* _YOUR OBJECTIVE_
Starting at the line with "This screenshot has width=800, height=474.", retype every remaining line of the records exactly. Do not include pictures.

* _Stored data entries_
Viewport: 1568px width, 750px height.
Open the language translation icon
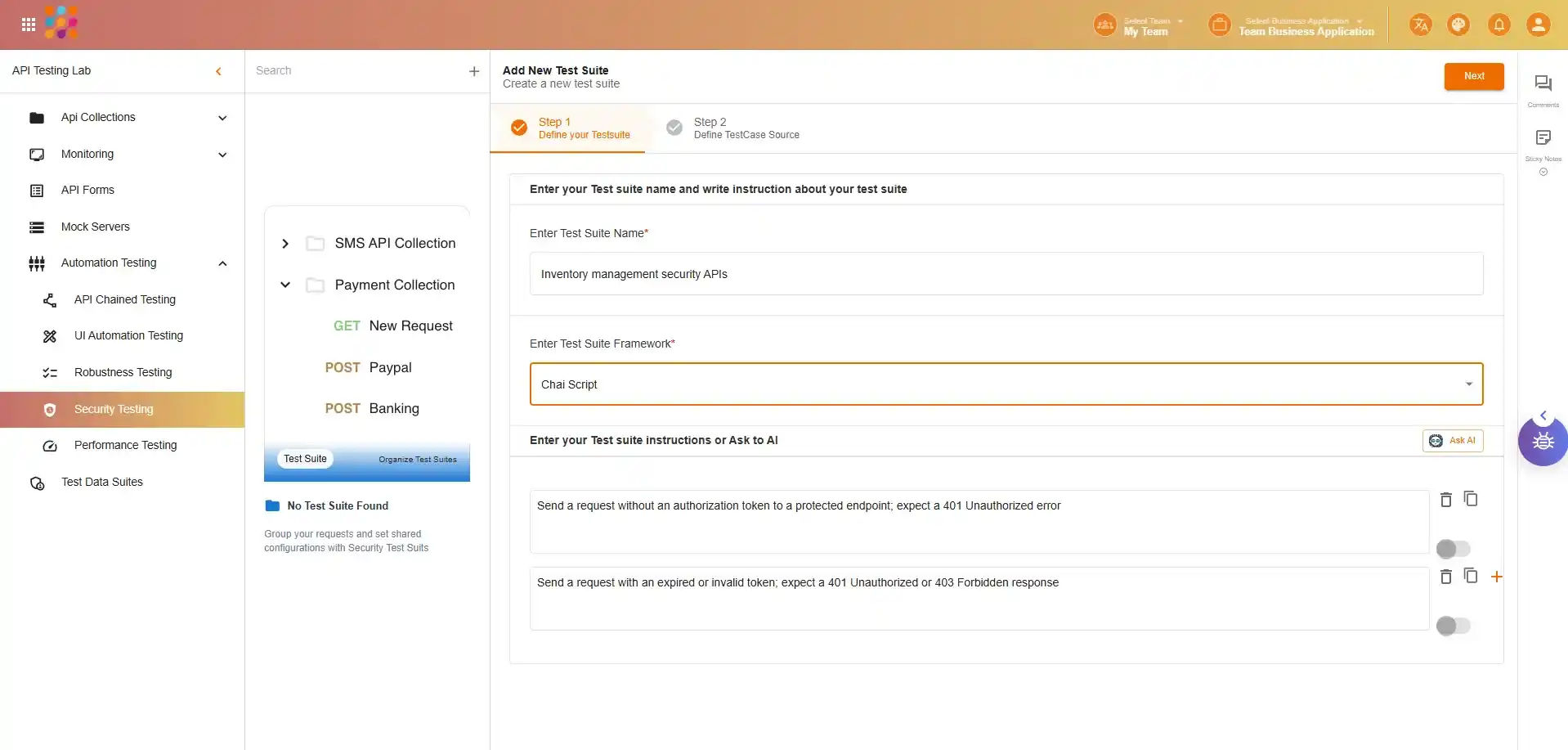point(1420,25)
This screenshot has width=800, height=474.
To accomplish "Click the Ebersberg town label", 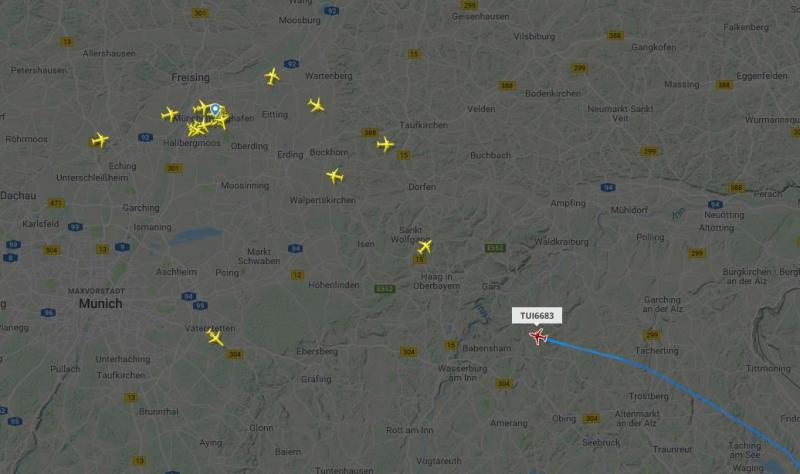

* _OUTPUT OF THE TASK_
This screenshot has width=800, height=474.
To accomplish "Click the Ebersberg town label", 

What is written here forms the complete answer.